Problem to work on
Gather every line of the records that contains the string "player", treating uppercase and lowercase as different.

Item position entries
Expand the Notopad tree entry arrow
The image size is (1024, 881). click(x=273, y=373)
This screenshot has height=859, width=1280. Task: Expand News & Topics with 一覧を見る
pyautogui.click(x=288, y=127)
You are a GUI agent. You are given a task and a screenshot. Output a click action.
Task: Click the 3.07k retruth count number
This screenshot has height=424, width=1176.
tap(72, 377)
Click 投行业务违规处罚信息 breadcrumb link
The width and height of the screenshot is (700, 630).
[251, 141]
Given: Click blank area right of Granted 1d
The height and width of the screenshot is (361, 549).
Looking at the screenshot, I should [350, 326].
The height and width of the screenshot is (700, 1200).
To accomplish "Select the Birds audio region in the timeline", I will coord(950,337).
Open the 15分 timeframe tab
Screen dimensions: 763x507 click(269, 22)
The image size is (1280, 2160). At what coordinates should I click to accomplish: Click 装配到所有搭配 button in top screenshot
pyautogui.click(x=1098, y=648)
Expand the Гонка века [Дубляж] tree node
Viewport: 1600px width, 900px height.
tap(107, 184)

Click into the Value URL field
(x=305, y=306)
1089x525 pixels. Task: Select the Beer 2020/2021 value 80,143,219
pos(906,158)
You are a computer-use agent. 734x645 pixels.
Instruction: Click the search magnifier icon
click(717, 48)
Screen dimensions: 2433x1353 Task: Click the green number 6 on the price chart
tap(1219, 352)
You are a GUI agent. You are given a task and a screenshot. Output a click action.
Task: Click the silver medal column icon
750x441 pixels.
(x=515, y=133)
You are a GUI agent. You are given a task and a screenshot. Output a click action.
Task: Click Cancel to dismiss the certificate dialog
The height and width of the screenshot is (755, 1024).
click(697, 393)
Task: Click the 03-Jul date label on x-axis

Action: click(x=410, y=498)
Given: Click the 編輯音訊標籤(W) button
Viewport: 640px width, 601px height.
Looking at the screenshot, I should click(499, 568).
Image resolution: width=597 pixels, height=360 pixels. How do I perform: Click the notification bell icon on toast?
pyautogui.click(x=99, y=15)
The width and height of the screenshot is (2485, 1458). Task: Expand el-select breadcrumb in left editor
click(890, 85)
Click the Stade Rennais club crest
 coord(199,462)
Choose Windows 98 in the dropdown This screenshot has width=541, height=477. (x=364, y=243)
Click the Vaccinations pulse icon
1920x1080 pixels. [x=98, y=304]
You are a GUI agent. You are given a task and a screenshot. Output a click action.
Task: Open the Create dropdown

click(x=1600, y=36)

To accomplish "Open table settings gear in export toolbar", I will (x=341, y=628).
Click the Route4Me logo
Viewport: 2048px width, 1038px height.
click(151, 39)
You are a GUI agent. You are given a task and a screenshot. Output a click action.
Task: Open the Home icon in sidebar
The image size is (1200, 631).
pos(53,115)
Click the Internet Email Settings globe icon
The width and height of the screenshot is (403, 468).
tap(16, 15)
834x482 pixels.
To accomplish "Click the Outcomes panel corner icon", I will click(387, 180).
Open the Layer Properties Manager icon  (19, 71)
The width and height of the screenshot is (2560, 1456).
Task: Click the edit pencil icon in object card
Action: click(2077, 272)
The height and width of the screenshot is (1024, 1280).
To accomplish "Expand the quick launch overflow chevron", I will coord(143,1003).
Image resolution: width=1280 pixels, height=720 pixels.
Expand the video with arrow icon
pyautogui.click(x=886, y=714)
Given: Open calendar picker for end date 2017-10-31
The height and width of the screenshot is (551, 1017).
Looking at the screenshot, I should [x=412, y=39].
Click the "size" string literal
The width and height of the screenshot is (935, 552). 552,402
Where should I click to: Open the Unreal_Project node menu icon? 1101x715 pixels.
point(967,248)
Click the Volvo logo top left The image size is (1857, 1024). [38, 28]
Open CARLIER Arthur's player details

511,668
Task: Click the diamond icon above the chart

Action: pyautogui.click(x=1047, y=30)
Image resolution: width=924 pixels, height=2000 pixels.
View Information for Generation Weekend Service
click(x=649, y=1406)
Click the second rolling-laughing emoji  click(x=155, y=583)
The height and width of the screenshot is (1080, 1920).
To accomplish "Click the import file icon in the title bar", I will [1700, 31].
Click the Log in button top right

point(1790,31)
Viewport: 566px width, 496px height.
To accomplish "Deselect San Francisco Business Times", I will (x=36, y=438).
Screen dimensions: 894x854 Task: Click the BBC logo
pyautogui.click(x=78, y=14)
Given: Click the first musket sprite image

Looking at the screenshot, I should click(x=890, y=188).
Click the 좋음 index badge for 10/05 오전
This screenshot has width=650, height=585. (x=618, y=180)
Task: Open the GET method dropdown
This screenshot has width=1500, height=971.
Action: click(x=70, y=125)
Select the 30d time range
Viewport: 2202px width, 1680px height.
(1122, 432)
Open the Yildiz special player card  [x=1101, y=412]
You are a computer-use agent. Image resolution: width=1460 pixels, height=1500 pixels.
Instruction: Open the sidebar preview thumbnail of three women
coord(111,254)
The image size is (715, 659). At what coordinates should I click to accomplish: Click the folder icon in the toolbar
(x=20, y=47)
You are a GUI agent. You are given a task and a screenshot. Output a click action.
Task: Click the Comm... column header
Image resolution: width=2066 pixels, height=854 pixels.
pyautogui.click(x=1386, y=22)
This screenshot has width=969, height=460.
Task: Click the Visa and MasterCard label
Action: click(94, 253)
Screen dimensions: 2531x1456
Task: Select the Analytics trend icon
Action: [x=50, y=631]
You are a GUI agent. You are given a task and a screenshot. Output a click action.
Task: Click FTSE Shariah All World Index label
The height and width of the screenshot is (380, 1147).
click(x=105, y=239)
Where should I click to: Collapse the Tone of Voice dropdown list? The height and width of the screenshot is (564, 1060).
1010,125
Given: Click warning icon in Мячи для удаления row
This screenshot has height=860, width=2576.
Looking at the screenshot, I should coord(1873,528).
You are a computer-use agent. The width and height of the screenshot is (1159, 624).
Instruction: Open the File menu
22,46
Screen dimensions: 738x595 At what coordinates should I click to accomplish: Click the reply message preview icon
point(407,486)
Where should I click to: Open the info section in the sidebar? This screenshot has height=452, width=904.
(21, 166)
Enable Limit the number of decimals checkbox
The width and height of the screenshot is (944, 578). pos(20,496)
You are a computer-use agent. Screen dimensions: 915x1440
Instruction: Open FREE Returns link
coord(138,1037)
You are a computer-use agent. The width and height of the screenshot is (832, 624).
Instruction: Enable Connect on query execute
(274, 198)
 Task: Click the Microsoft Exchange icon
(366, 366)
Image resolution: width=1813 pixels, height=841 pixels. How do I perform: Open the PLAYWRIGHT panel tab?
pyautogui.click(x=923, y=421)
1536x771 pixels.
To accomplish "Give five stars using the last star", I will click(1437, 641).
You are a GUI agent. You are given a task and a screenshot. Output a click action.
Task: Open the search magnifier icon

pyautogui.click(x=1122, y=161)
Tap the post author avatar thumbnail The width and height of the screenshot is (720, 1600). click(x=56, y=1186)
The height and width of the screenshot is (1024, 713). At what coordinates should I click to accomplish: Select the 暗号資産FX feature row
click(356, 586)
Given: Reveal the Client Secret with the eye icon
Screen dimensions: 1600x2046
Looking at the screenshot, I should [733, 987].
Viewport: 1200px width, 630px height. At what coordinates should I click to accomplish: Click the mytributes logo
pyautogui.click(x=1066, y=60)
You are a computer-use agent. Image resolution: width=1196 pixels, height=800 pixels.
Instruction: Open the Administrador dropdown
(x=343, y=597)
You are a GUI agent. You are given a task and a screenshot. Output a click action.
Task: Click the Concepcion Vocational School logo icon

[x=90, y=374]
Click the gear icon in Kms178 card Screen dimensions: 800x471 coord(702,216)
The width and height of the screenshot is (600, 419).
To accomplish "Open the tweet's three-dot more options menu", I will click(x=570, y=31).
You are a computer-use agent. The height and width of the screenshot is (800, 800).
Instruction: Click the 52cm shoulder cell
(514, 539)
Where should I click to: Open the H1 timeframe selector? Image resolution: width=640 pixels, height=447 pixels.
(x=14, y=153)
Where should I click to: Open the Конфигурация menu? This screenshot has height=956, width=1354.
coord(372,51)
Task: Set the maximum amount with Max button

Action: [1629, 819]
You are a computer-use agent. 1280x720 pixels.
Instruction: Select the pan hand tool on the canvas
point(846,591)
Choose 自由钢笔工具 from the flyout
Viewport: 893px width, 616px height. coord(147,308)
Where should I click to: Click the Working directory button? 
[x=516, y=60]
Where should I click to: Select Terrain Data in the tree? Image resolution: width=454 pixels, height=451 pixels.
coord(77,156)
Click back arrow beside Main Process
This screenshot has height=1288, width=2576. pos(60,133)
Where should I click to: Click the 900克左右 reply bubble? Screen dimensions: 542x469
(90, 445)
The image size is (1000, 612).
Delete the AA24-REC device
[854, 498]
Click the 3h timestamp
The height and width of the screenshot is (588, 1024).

Solution for this problem
Open CARLIER Arthur's player details
Open the Yildiz special player card  [x=1101, y=412]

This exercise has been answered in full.